## TASK GOAL
Reproduce every row from the line containing "Task: Click the blue help question mark icon" down through the line containing "pos(518,447)", both included. Leave the pictures out of your copy.

---- RECORDS PROVIDED

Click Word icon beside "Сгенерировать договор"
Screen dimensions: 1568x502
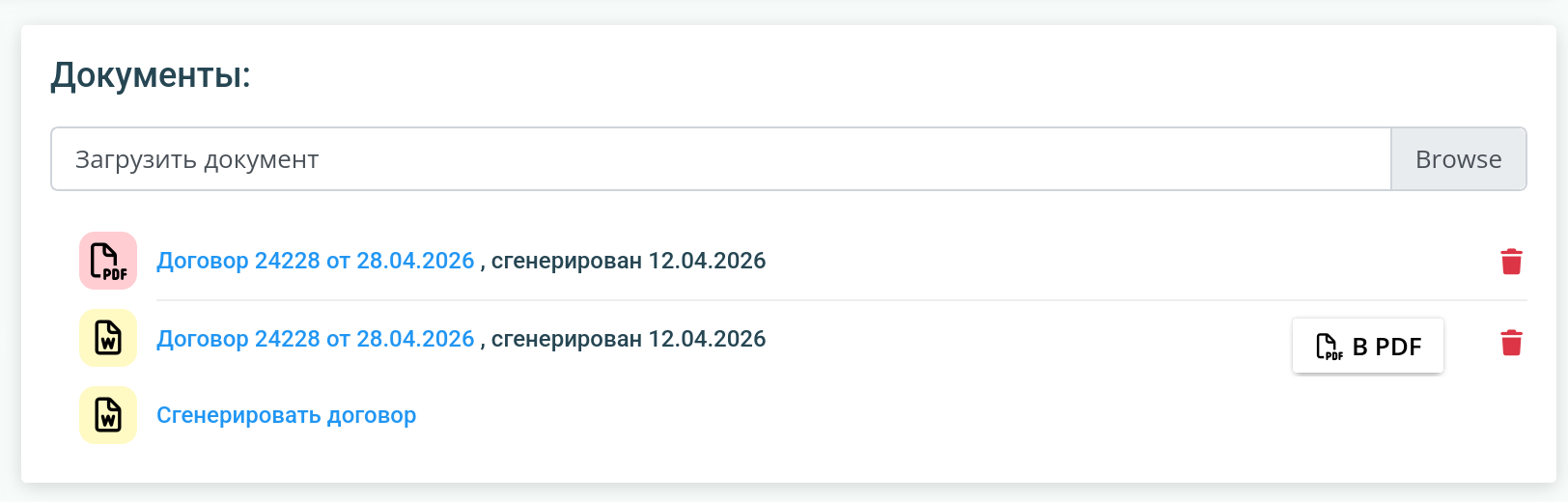pos(108,415)
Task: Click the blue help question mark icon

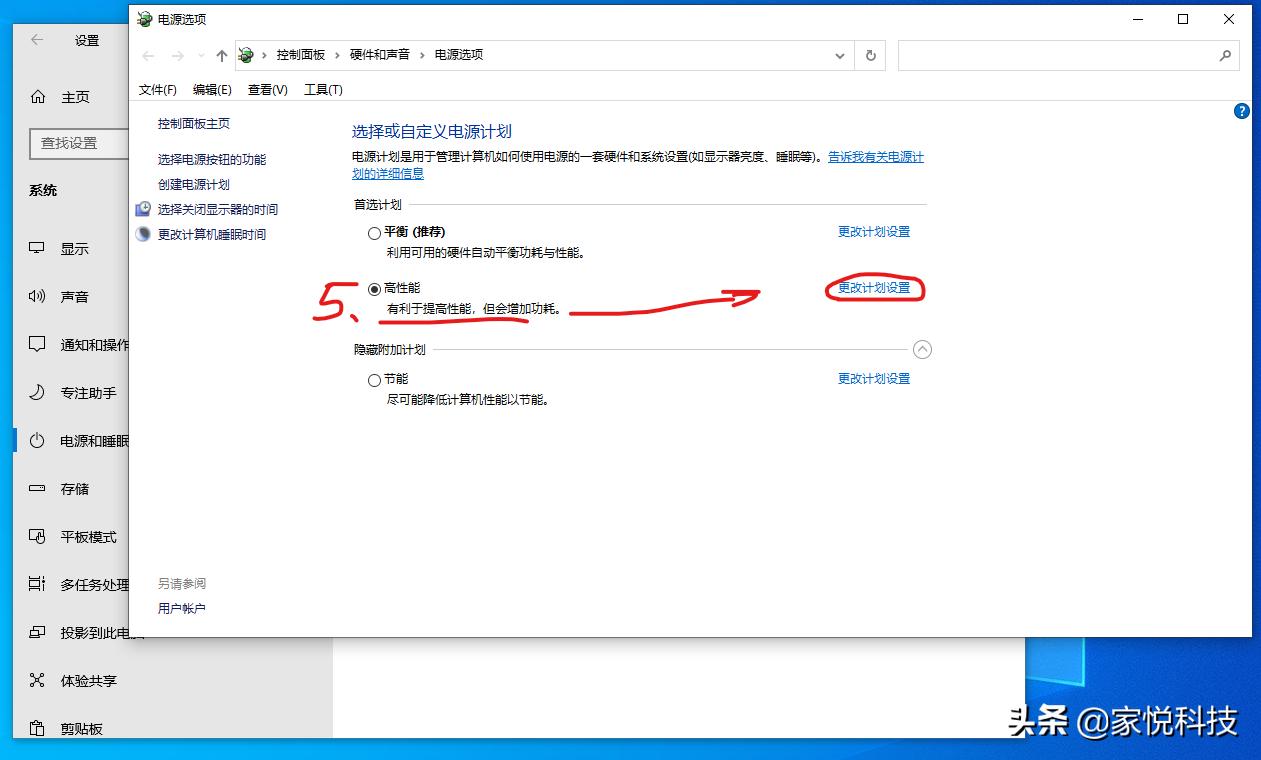Action: tap(1242, 111)
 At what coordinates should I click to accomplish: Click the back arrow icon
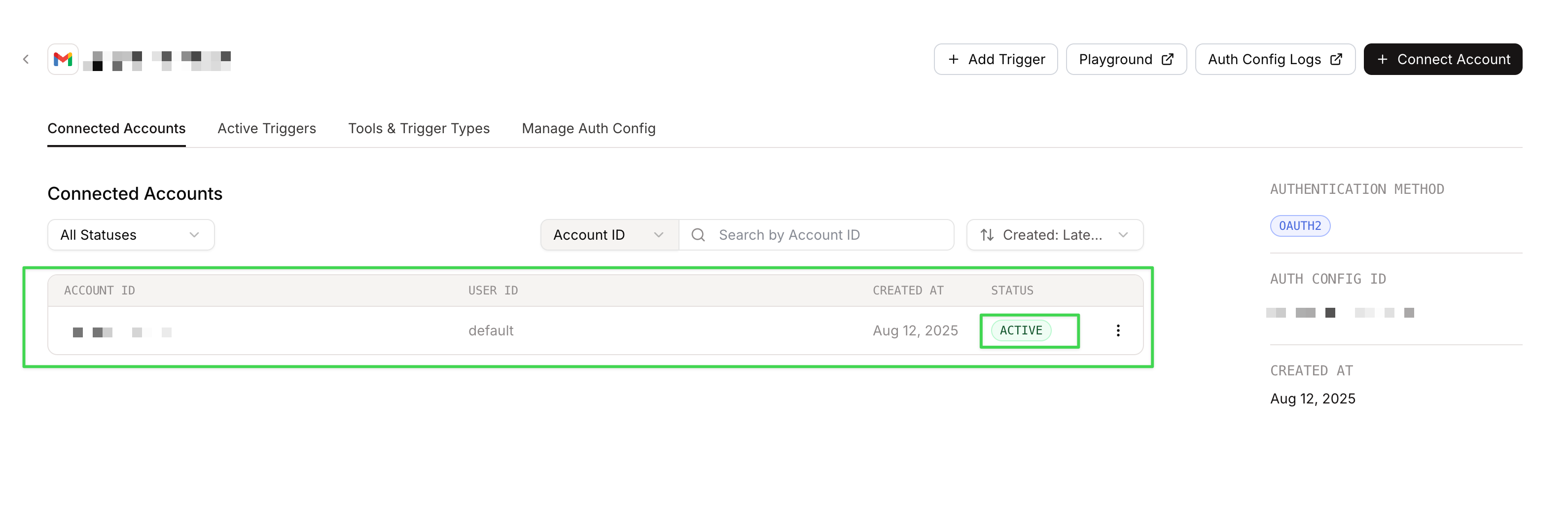(26, 59)
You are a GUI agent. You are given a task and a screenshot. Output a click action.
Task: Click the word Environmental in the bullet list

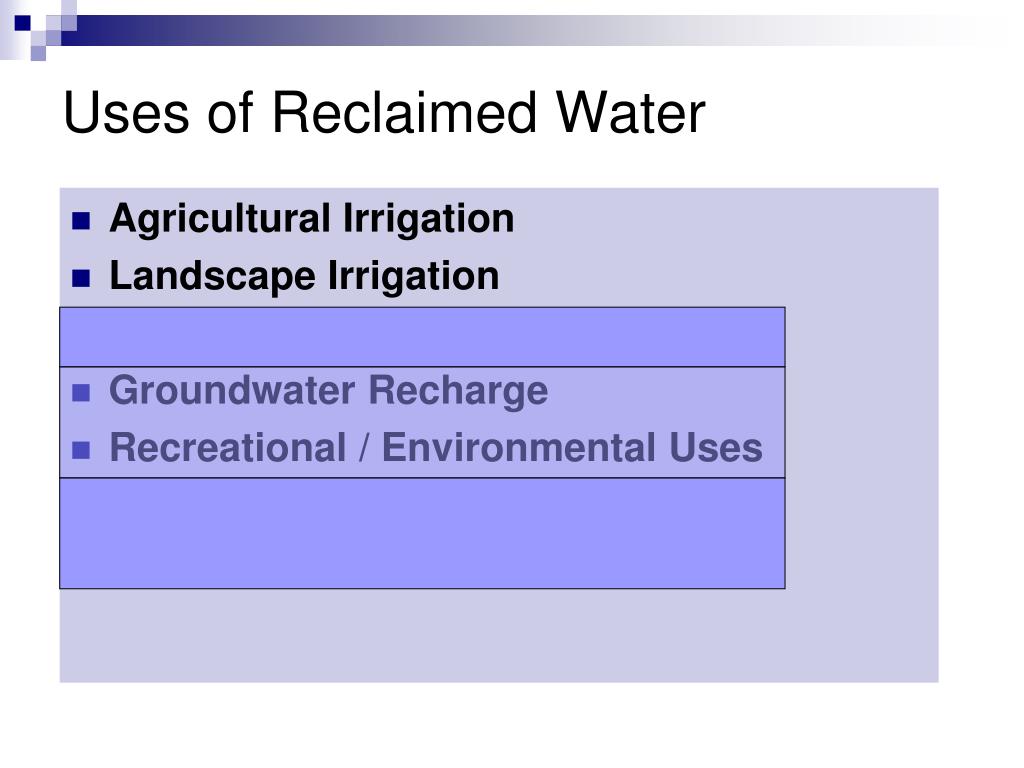pos(518,447)
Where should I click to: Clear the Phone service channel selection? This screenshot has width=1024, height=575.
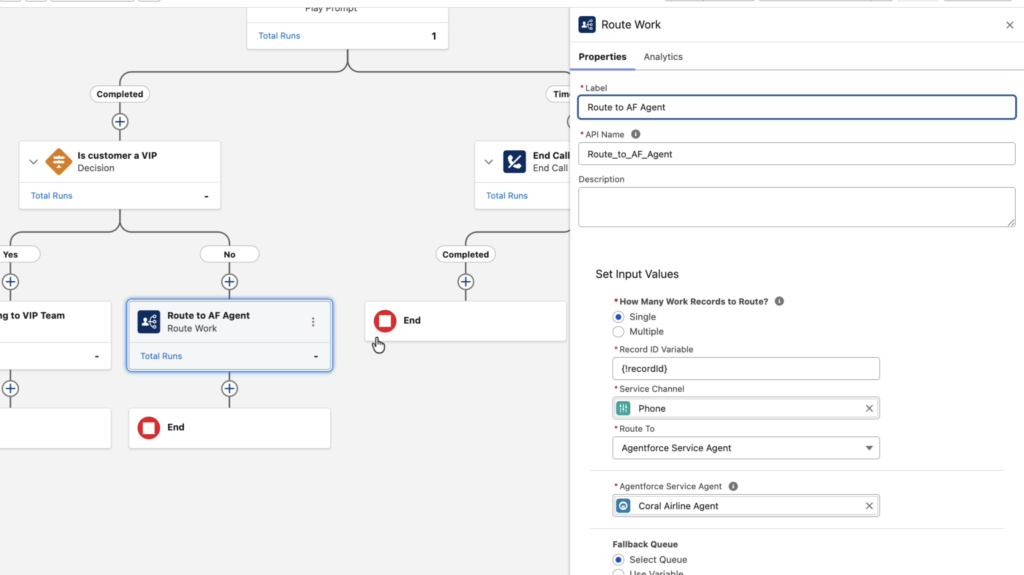point(869,408)
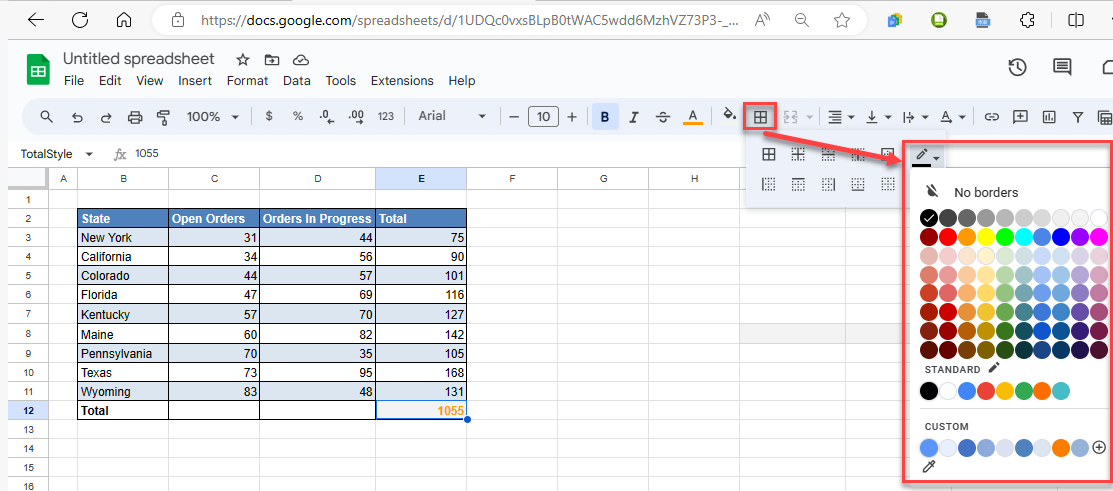
Task: Click the eyedropper custom color picker
Action: 929,467

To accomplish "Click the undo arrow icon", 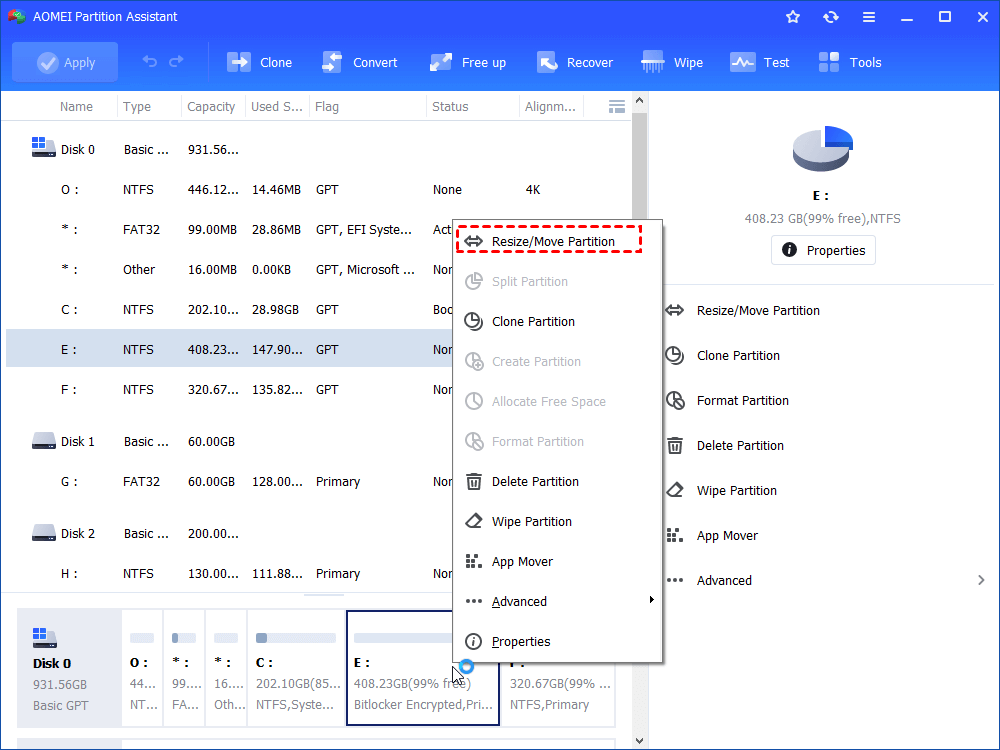I will [150, 62].
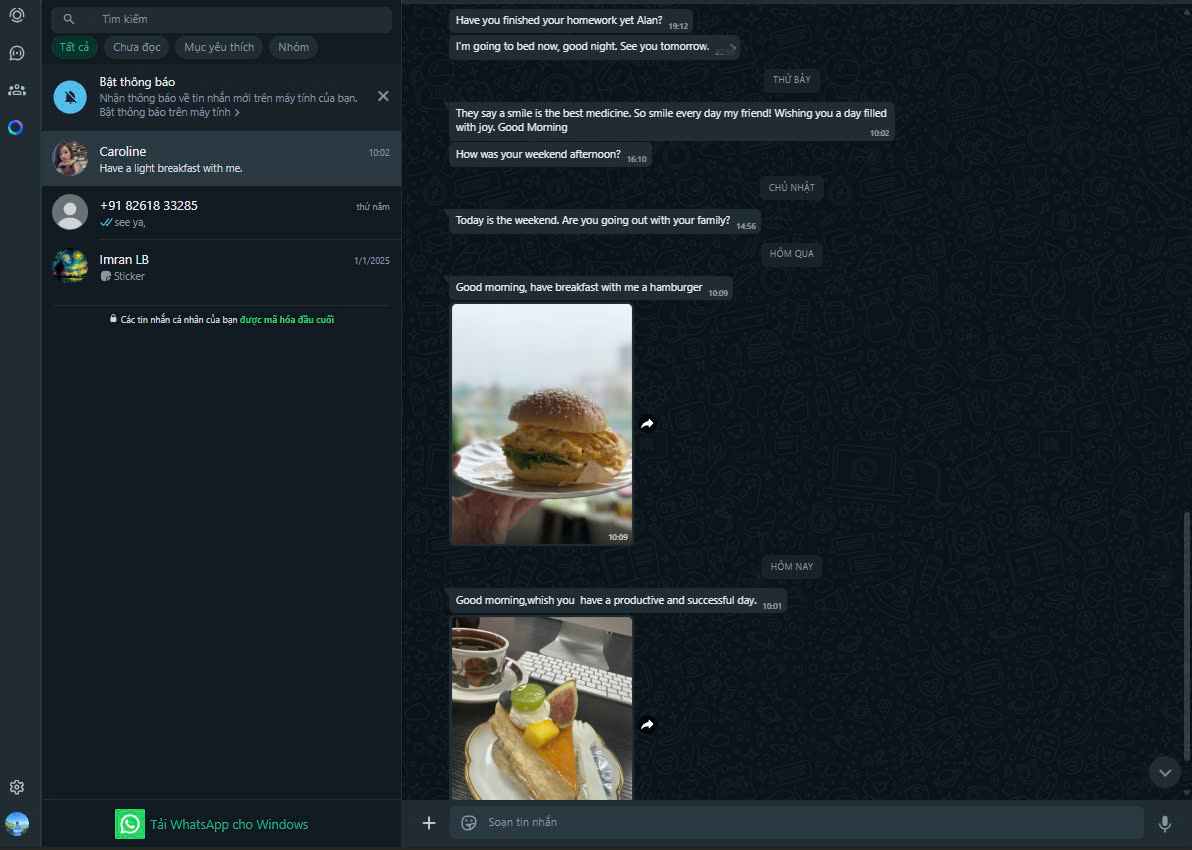The width and height of the screenshot is (1192, 850).
Task: Forward the hamburger photo message
Action: 647,424
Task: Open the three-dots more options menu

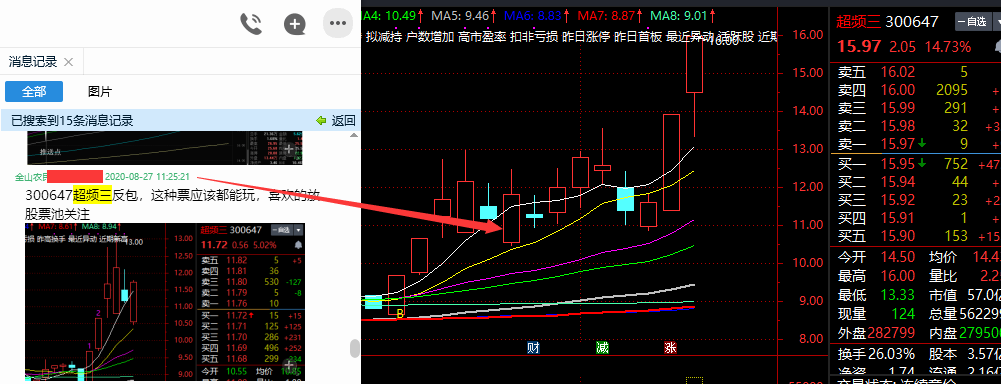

--------

## SOLUTION TO THIS PROBLEM
Task: Click the blue help question mark icon

Action: tap(1242, 111)
 At what coordinates should I click to accomplish: Click the back arrow icon
(26, 59)
You are a GUI agent. You are given a task and a screenshot. Output a click action.
Task: Click the word Environmental in the bullet list

pos(518,447)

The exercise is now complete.